Convert the listing into a Markdown table with columns Row and Line, starting with the line that contains "At what coordinates should I click to accomplish: Open" and going on through the line that contains "tap(932, 26)", skipping blank lines. Leave the pictures out of the answer.
-- Information provided start --
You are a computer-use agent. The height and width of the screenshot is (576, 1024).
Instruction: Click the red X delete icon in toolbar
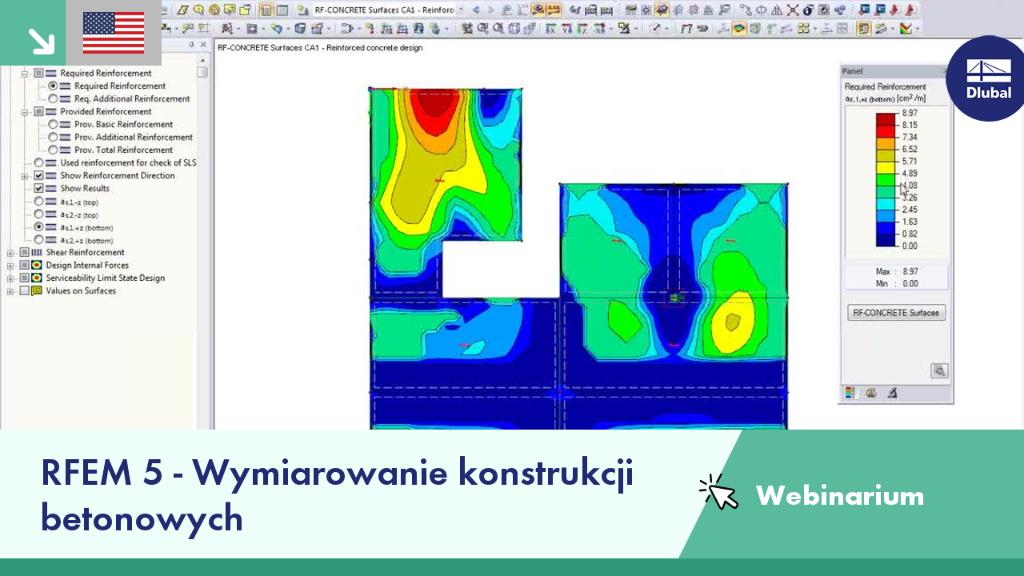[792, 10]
-- Information provided end --
-- Information provided start --
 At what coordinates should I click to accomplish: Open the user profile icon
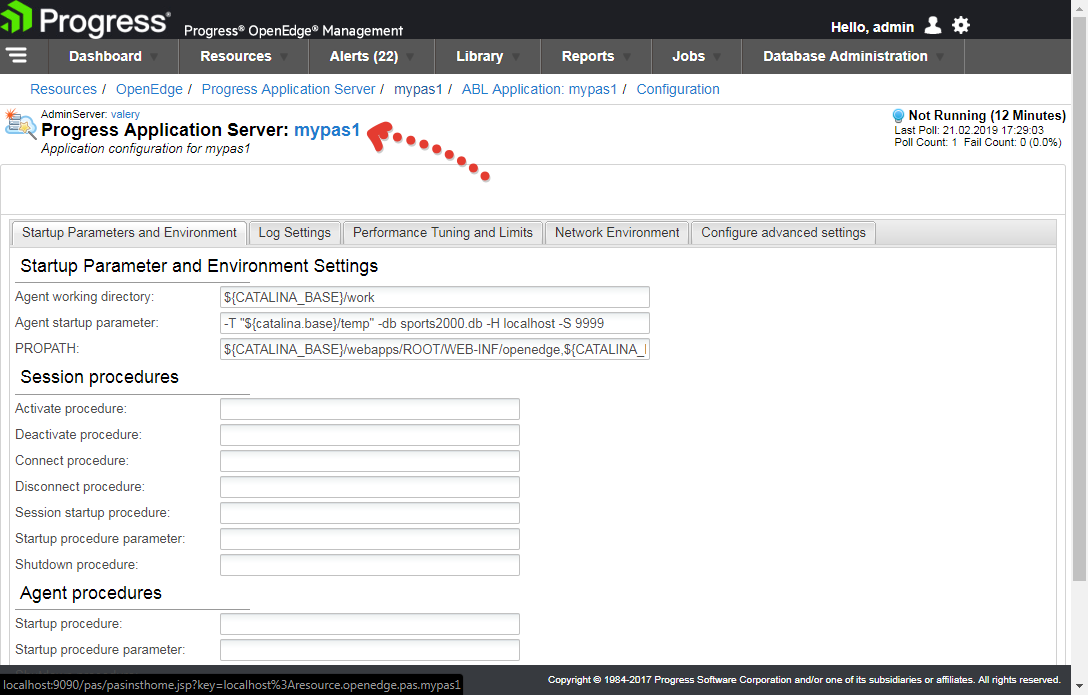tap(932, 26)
-- Information provided end --
-- Information provided start --
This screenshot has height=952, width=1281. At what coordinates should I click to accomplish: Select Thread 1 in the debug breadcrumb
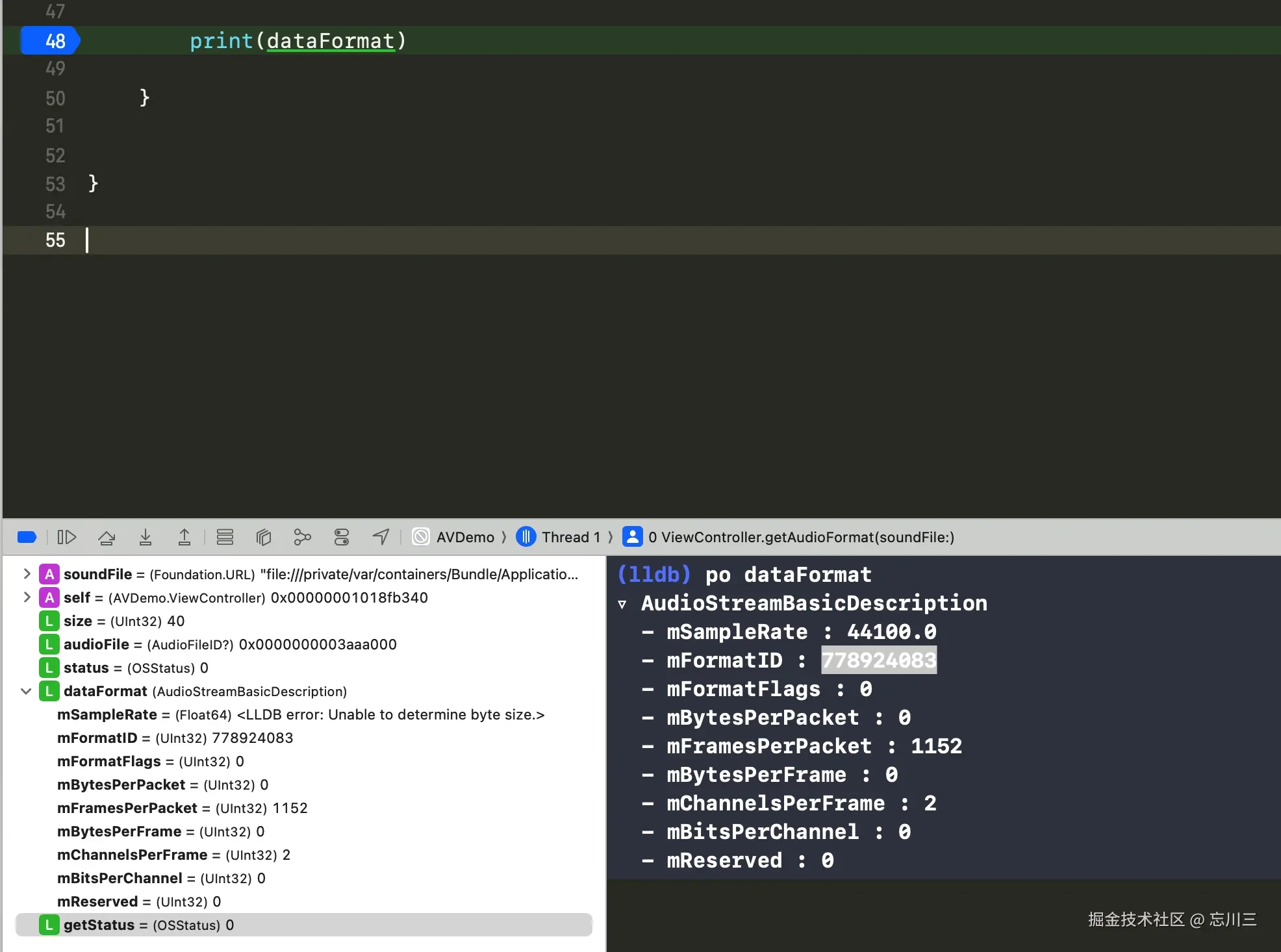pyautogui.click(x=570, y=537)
-- Information provided end --
* Finished exercise
| Row | Line |
|---|---|
| 1 |  At what coordinates should I click to accomplish: Open the user profile icon |
| 2 | tap(932, 26) |